A violência produzida pelo próprio Estado e por grupos de traficantes e paramilitares, que historicamente tem caracterizado o cotidiano da população do Rio de Janeiro, alcançou patamares alarmantes. Se em 2016 tivemos o aumento dos registros de homicídios e de conflitos armados em relação aos anos anteriores, segundo dados do Instituto de Segurança Pública (ISP), em 2017 vivemos uma escalada dramática de mortos e feridos.
Apenas por “balas perdidas” – eufemismo com que se escamoteia o desrespeito de grupos armados à população -, foram 632 vítimas, com 67 mortes, até o final do mês de junho. Além disso, o número de mortes decorrentes de intervenção policial chegou a 120 no final de março, enquanto mais de 85 policiais foram mortos até agora em 2017. E a esmagadora maioria dessas ocorrências se dá em favelas e periferias do Grande Rio, onde se concentra a população negra e mais pobre da sociedade fluminense. É ela que mais sofre com a perda de seus entes queridos e com o trauma de ter que levar uma vida sob cerco.
Quantas outras crianças como Maria Eduarda e Vanessa precisarão morrer para nos darmos conta de que medidas urgentes precisam ser tomadas para alterar esse quadro?
Quando se sabe que as forças de segurança, órgãos do Estado que deveriam zelar pela segurança dos cidadãos, são responsáveis por uma parcela considerável desses casos, a crise se revela em toda a sua desumanidade. Como avaliar uma polícia que, no país, se notabiliza por ser aquela que mais mata e mais morre? Como ignorar que a principal vítima da crise moral, política e econômica que atinge o Rio de Janeiro tem sido a população mais exposta a essa política de guerra? Como não pensar em uma ação genocida contra os pobres, especialmente contra a juventude negra, em um quadro como esse?
A postura de guerra e enfrentamento da polícia compromete todas as dimensões da vida social e econômica do Rio de Janeiro, mas muito especialmente as áreas de saúde e educação. Na saúde, a chegada recorrente de feridos por bala alterou a rotina de atendimento de diversos hospitais e postos de saúde da região metropolitana, não apenas prejudicando o atendimento básico, mas também gerando crescente estresse emocional tanto em quem trabalha, quanto em quem é atendido. Na educação, as redes estadual e municipais têm sido fortemente afetadas. Dados da Secretaria Municipal do Rio de Janeiro apontam que, no primeiro semestre deste ano, apenas em sete dias todas as escolas públicas de educação infantil e de ensino fundamental puderam funcionar sem ter que interromper suas atividades por causa de tiroteios nas suas cercanias.
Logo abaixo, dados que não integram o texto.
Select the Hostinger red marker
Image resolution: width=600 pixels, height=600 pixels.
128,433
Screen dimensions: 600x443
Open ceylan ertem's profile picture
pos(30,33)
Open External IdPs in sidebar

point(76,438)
Isso significa um prejuízo enorme ao projeto de futuro de toda uma geração.
Em face desse grave quadro, diversas instituições da sociedade civil e da vida associativa carioca e fluminense, além de pesquisadores universitários, lideranças comunitárias, jornalistas e muitos outros segmentos profissionais, decidiram se articular, em um fórum permanente, para EXIGIR QUE SEJA IMEDIATAMENTE INTERROMPIDA a forma bélica de atuação que tem caracterizado o trabalho das polícias militar e civil, e para discutir e contribuir na formulação de outras formas de combate à criminalidade.
De imediato, reivindicamos:
1.Um pronunciamento do Governador direcionado à sociedade em geral, mas principalmente aos moradores de favelas e periferias e às famílias de policiais mortos, assumindo publicamente o compromisso de propor medidas que reduzam drasticamente o número de feridos e mortos em função das ações policiais.
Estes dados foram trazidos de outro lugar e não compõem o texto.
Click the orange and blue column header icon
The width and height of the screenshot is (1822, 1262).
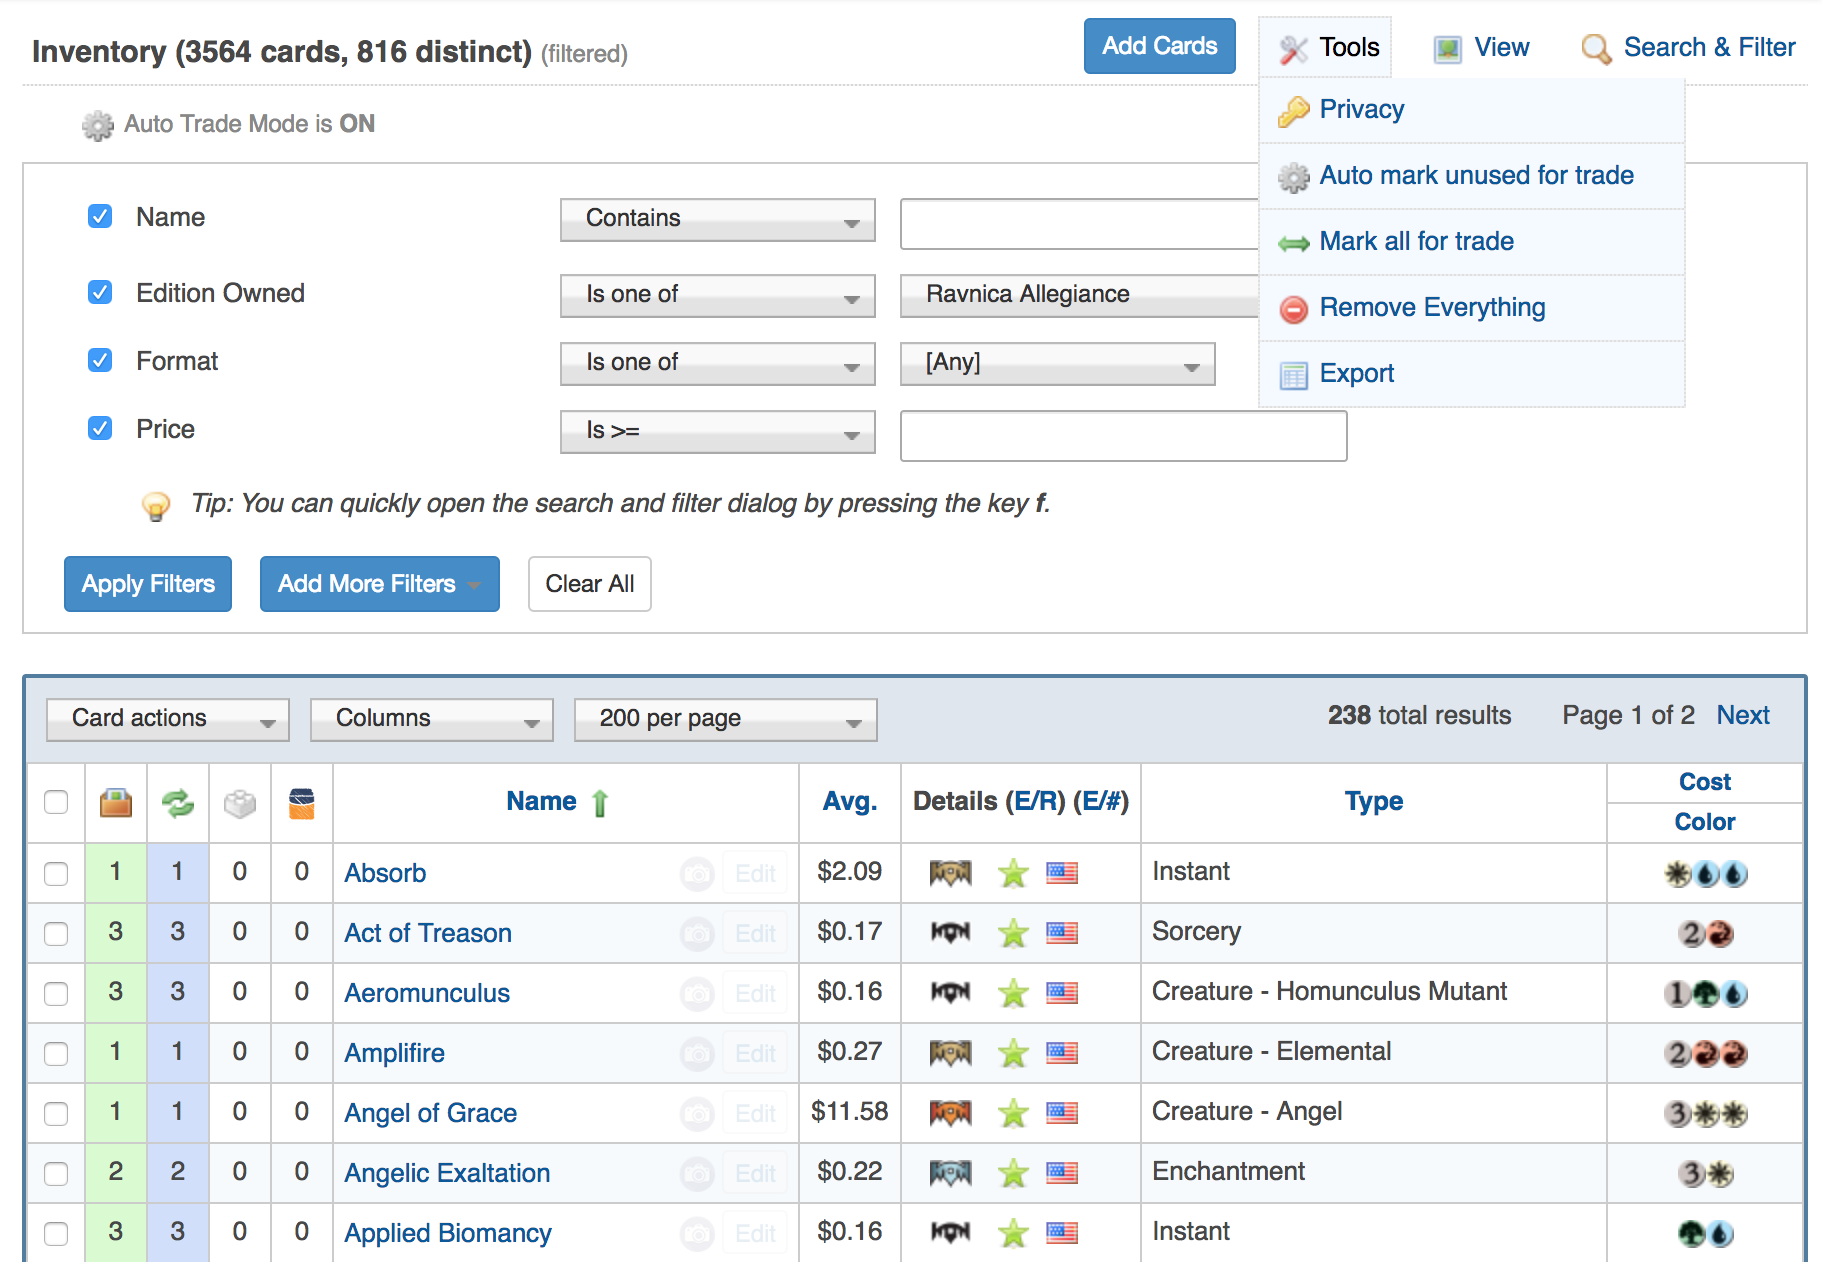tap(301, 803)
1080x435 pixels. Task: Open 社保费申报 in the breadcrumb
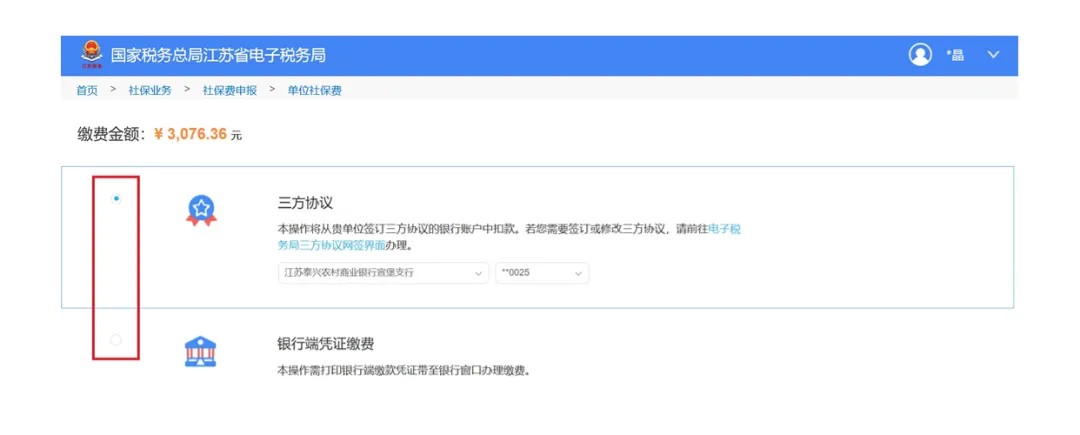click(229, 90)
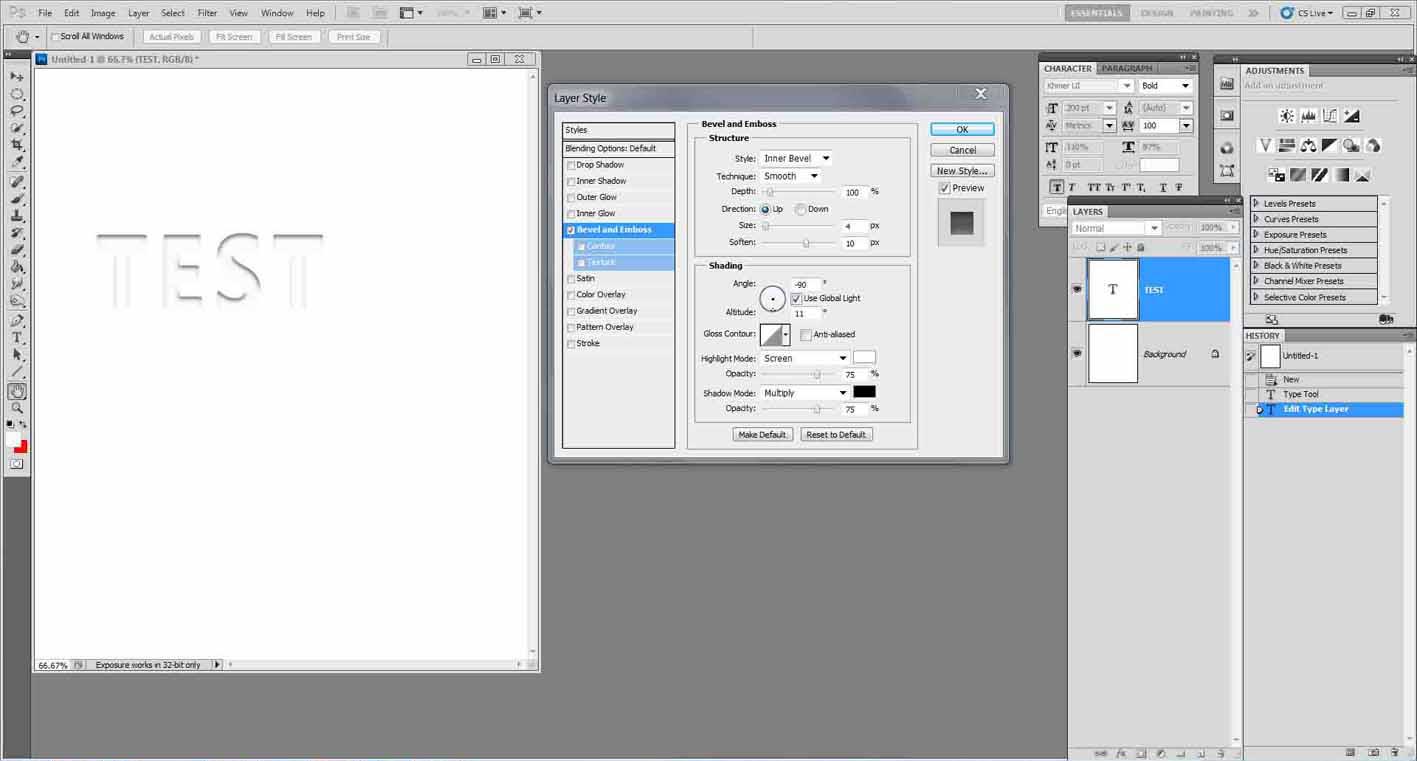Click the Brightness/Contrast adjustment icon
This screenshot has width=1417, height=761.
(1287, 117)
2. A criação de um Comitê de Crise para propor e encaminhar ações emergenciais que redefinam a forma de atuação das operações policiais, com participação da sociedade civil, da Defensoria e do Ministério Público.
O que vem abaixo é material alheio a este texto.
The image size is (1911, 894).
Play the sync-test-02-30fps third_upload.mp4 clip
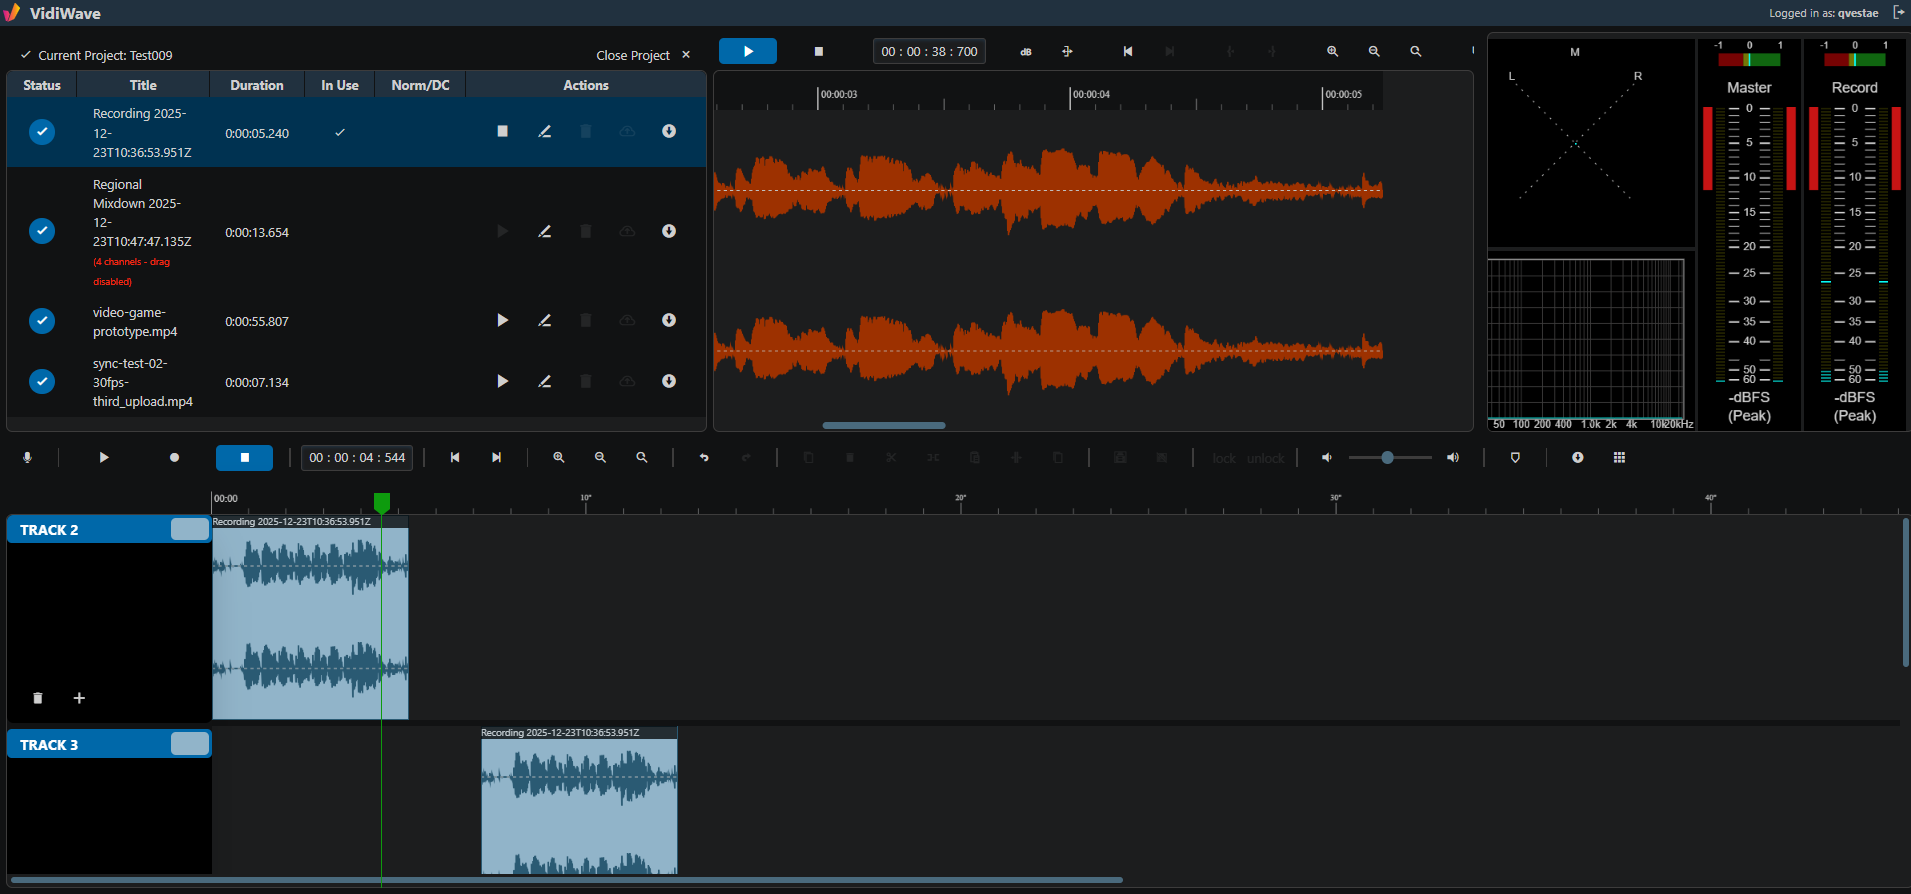(502, 381)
3. A realização de uma audiência pública, a ser conduzida pelo MP, e com a presença do secretário de segurança, na qual se apresente os dados da violência, como ela se distribui, quais as atuais diretrizes da política de segurança e quem são os responsáveis no âmbito das forças de segurança pela agressão moral, física e, sobretudo, pela letalidade da população civil;
Os signatários desse manifesto entendem que essas propostas são apenas os passos iniciais para que as forças de segurança do Rio de Janeiro atuem numa perspectiva republicana e democrática, compatível com o que determina a Constituição, reconhecendo que sua função primordial é a defesa da vida, da integridade física e dos direitos fundamentais dos cidadãos.